Por medio de la oración humilde, la preparación diligente y el servicio fiel, podemos tener éxito en nuestros sagrados llamamientos.
¿Recuerdan cómo los capitanes de las embarcaciones que viajan por el océano, sobrecargadas por el peso de los crustáceos pegados a sus cascos, fijaron una ruta a las aguas frescas de los ríos Columbia y Willamette para deshacerse de esos impedimentos de progreso? En nuestra propia vida y en nuestro servicio al Señor, eliminemos los crustáceos de la duda, de la pereza, del temor y del pecado, navegando por las aguas vivientes del Evangelio de Jesucristo. Conocemos sus nombres: fe, oración, caridad, obediencia y amor --para nombrar tan sólo algunos.

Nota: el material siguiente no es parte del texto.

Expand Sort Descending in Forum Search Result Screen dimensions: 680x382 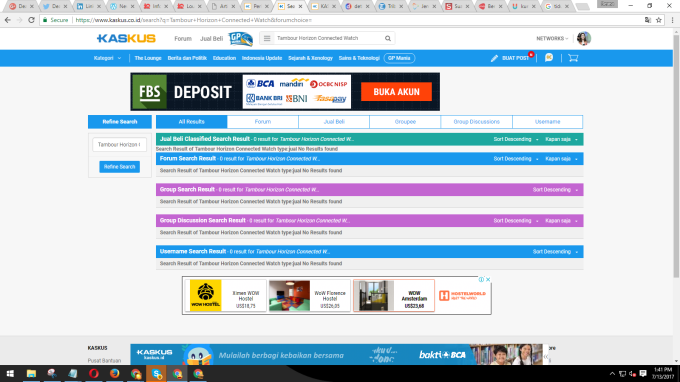pos(516,159)
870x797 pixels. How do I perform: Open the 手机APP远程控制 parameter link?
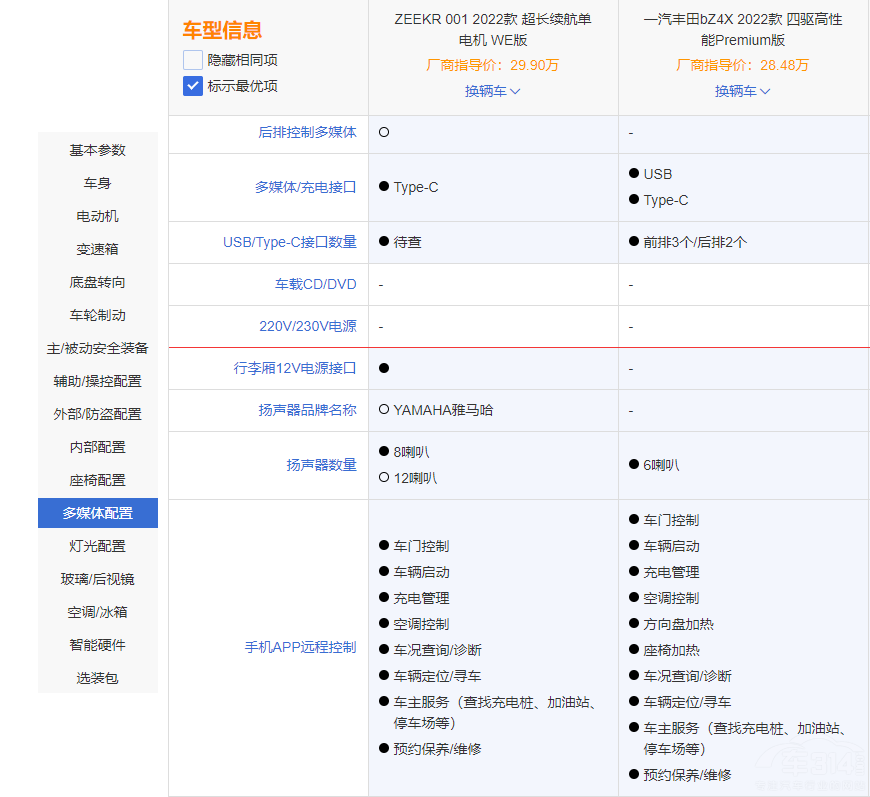(300, 647)
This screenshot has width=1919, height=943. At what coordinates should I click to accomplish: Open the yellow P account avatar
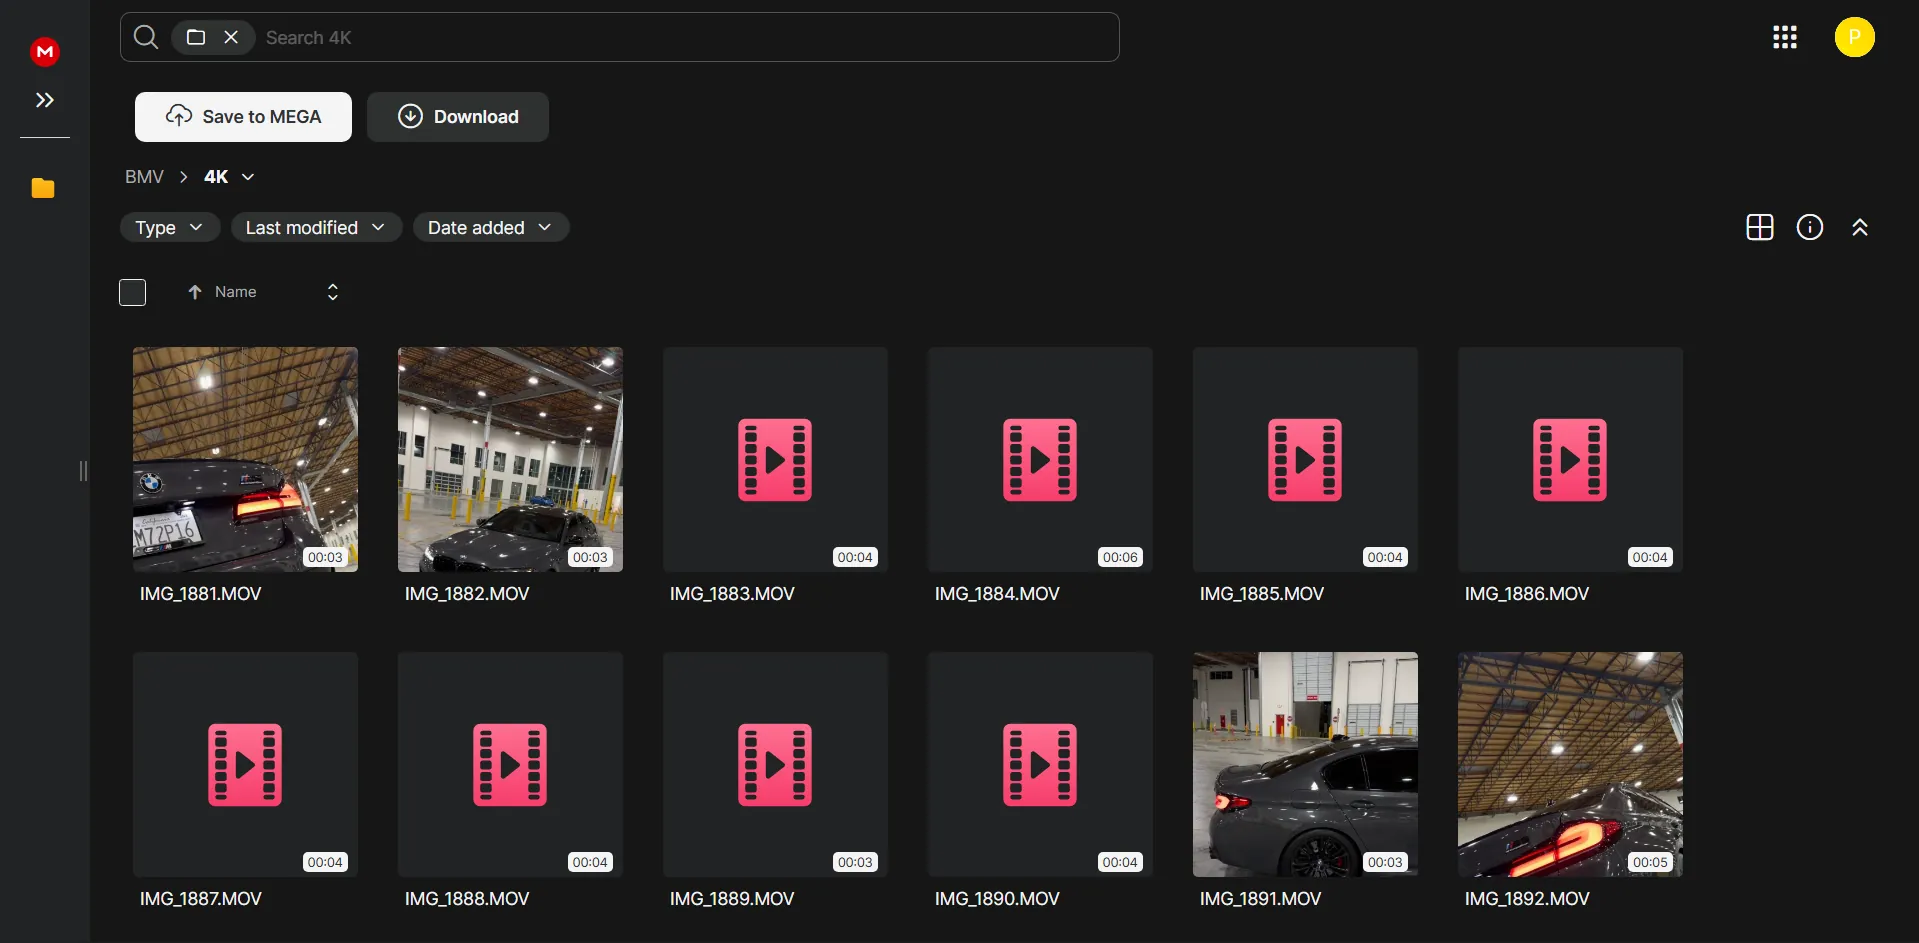coord(1854,37)
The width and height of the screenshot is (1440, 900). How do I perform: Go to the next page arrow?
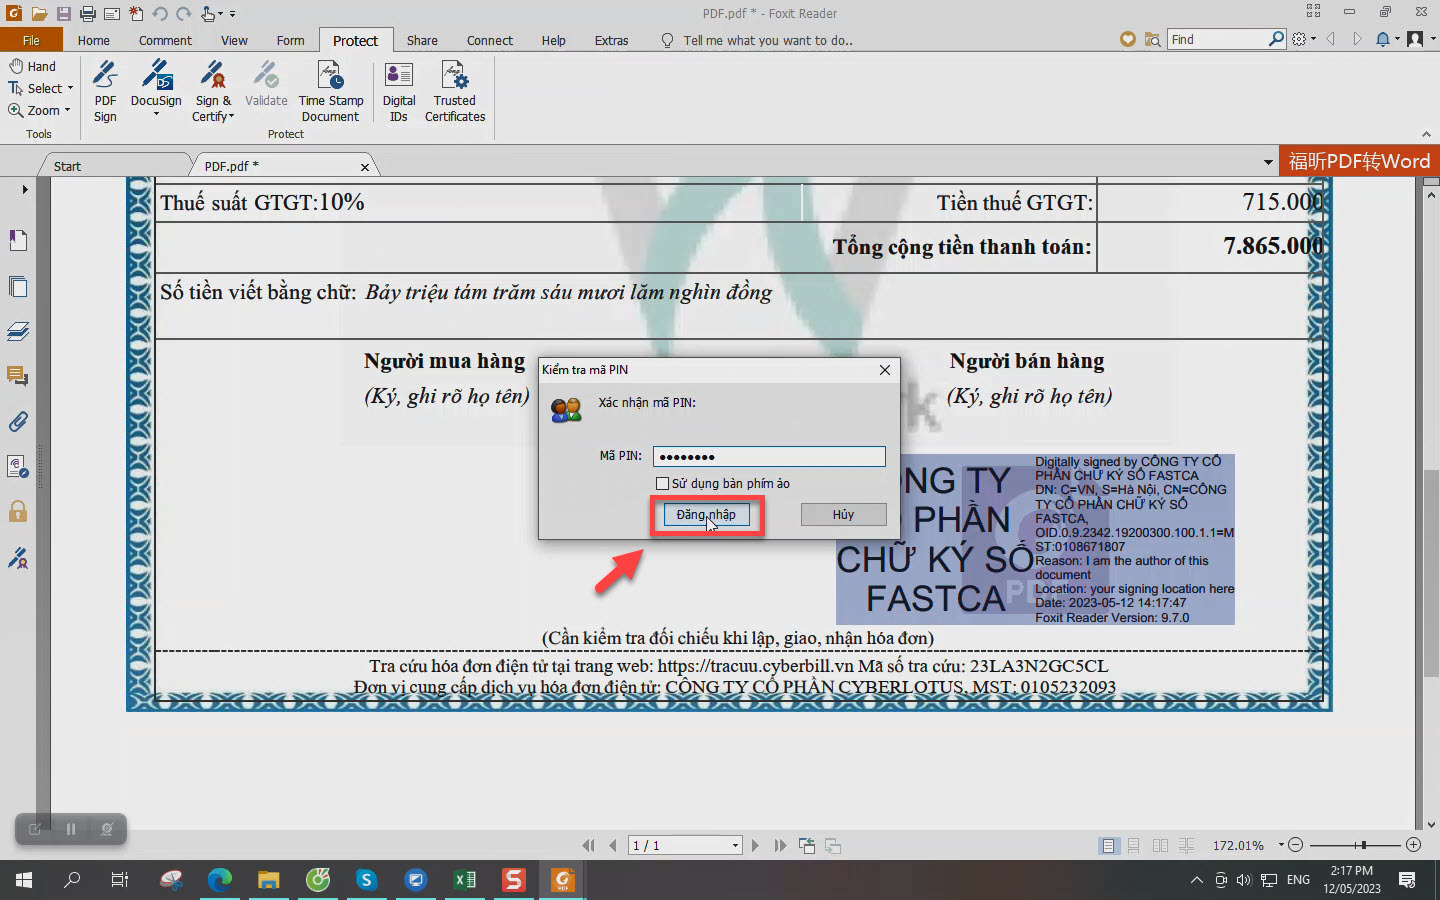point(756,846)
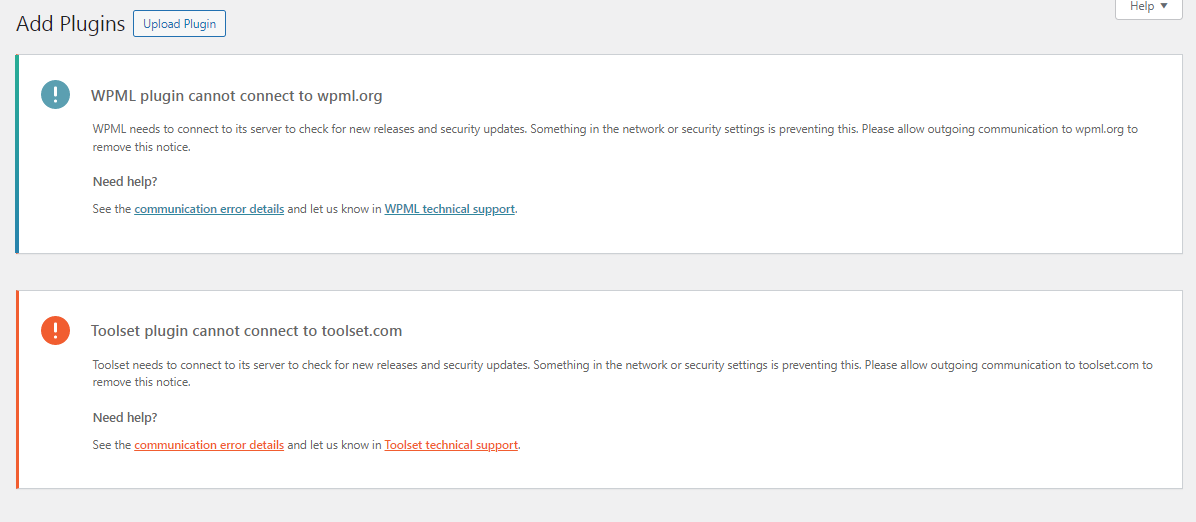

El faro del Señor Jesucristo marca la ruta; su luz guiará nuestro camino a la gloria celestial.
Ruego que seamos marineros prudentes al emprender esta jornada. Seamos vasos puros ante el Señor. Reconozcamos las necesidades de la viuda y respondamos a ellas; al llanto de un niño, a la difícil situación del desempleado, a la carga del enfermo, del confinado, del pobre, del hambriento, del inválido y del olvidado. Ellos están presentes para nuestro Padre Celestial y Su amado Hijo Jesucristo. Ruego que ustedes y yo sigamos Sus ejemplos divinos y entonces la paz celestial será nuestra bendición, en el nombre de Jesucristo. Amén.